On Thursday, 31 January 2013 at 23:53:26 UTC, Steven
Schveighoffer wrote:
On Thu, 31 Jan 2013 18:27:59 -0500, Jeremy DeHaan
<dehaan.jerem...@gmail.com> wrote:
On Wednesday, 30 January 2013 at 10:29:26 UTC, monarch_dodra
wrote:
To add to that, you also have to keep in mind that when the
program terminates (even legally), instead of running a
*full* collect cycle, the program just leaves, and lets the
OS clear any allocated memory. This is both faster, and safer.
What this means is that while there is a guarantee that
"collection=>destruction", there is no guarantee that actual
collection will happen.
If you absolutely must be sure that something allocated gets
*destroyed*, either destroy it yourself via an explicit call,
or bind it to a stack based RAII scheme, possibly with
reference counting.
So there is no guarantee at all that a destructor will be
called even at the end of the program? Because there is an
example in the book using a class destructor to free allocated
data.
I'm pretty sure all GCs do not have a guarantee of running all
destructors. I think D's GC makes a good effort to do so.
I definitely understand now about how not to rely on a
destructor to free up memory during runtime, but it seems
counterintuitive to have the ability to write a destructor
with no guarantee it would ever be called even at cleanup.

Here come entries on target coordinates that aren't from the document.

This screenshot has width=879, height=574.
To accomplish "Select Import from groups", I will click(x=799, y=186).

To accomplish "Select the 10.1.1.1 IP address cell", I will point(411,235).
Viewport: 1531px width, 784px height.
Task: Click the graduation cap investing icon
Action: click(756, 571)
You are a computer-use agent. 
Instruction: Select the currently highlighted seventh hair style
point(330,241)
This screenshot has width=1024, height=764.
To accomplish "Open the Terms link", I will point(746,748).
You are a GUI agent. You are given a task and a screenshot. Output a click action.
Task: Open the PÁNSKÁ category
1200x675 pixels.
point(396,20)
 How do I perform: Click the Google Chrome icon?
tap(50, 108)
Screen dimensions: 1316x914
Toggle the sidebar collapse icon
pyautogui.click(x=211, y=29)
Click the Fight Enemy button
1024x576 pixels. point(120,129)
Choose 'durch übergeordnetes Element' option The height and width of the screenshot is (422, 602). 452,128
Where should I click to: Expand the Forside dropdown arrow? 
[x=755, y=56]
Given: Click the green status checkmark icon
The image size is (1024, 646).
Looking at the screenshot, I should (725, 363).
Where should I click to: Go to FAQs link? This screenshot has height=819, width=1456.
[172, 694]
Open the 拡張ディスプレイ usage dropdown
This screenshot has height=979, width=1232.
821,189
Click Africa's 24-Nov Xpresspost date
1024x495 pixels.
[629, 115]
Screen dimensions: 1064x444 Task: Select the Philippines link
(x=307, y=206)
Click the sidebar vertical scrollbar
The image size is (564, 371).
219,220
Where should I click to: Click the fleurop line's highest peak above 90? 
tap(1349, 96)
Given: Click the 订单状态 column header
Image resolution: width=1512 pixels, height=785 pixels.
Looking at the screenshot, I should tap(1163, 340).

A destructor should ONLY be used to free up resources other
than GC allocated memory. Because of that, it's generally not
used.
It should be used almost as a "last resort".
For example, a class that holds a file descriptor should have
both a destructor (which closes the descriptor) and a manual
close method. The former is to clean up the file descriptor in
case nobody thought to close it manually before all references
were gone, and the latter is because file descriptors are not
really managed by the GC, and so should be cleaned up when they
are no longer used.
This kind of gives us a paradox, since the class is managed via
the GC, how do you know it's no longer used (that is, how do
you know this is the last reference to it)? That is really up
to the application design. But I wouldn't recommend relying on
the GC to clean up your descriptors.
-Steve
This makes a whole lot of sense to me. I never realized that a GC
could be imperfect in this regard. I also don't know much about
GC design and implementation, but that was the purpose of this
thread!
I definitely like the idea of having a manual way of cleaning up
and a destructor as a back up for times such as these.
Thanks for all the help guys! I learned a lot!